===== Passage given =====

Warren-Newport Public Library District
Lake County, Illinois
Board of Trustees
Policy 3015
Materials Selection
Adopted: July 16, 1996
Reviewed/Revised: February 13, 2001; March 9, 2004; February 20, 2007; March 19, 2013;
September 17, 2013; June 17, 2014; December 20, 2016; June 19, 2018;
March 17, 2020; November 16, 2021; March 21, 2023
ARTICLE 1. INTRODUCTION
The goal of materials selection for the Warren-Newport Public Library District (WNPLD) is to
provide all people who enter the Warren-Newport Public Library (WNPL) with a variety of materials
to meet their informational, educational, cultural, and recreational needs. WNPLD strives, within
the limits of its budget and space, to build a comprehensive collection of popular materials based
on the needs of the community. The collection provides materials for patrons of all ages. This
selection policy defines the standards for and outlines the responsibility for materials selection for
WNPL.
ARTICLE 2. PHILOSOPHY OF ACCESS
Section 2.01 Access
Access to information is one of the cornerstones of democracy, and WNPLD supports the right to
have access to information and ideas representing various points of view. The principles on which
this policy is based are expressed in the American Library Association’s Bill of Rights and in the
Freedom to Read and Freedom to View statements (Exhibits A, B, and C) included in this policy.
Section 2.02 Diversity of Viewpoint
WNPLD serves a diverse population, and it is the responsibility of WNPLD to provide materials
that reflect various points of view on controversial issues, as such materials become available.
Controversial materials have no distinguishing labels and are shelved in the general collection.

=====

▶ Objective 1
Write out the part of the records that opens with the line containing "This screenshot has" and runs through the end of the records, omitting the pictures.
The records are unrelated to the materials selection policy.

===== Records for the task =====

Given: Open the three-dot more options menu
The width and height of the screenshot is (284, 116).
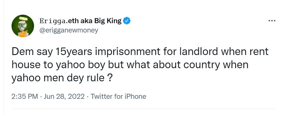Looking at the screenshot, I should 272,21.
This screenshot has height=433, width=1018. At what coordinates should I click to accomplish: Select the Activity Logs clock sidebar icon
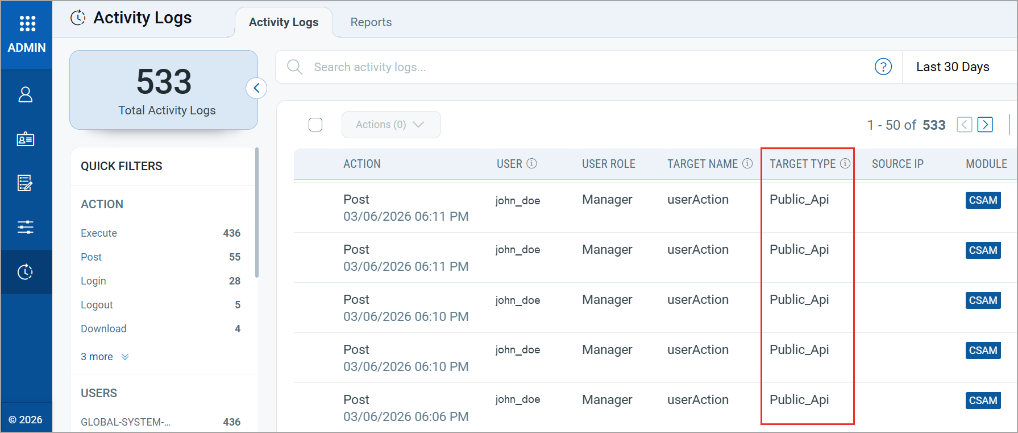26,272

=====

▶ Objective 2
According to the materials selection policy, where are controversial materials shelved?

▶ Right answer 1
This screenshot has height=433, width=1018. At what coordinates should I click to accomplish: Select the Activity Logs clock sidebar icon
26,272

▶ Right answer 2
Controversial materials are shelved in the general collection.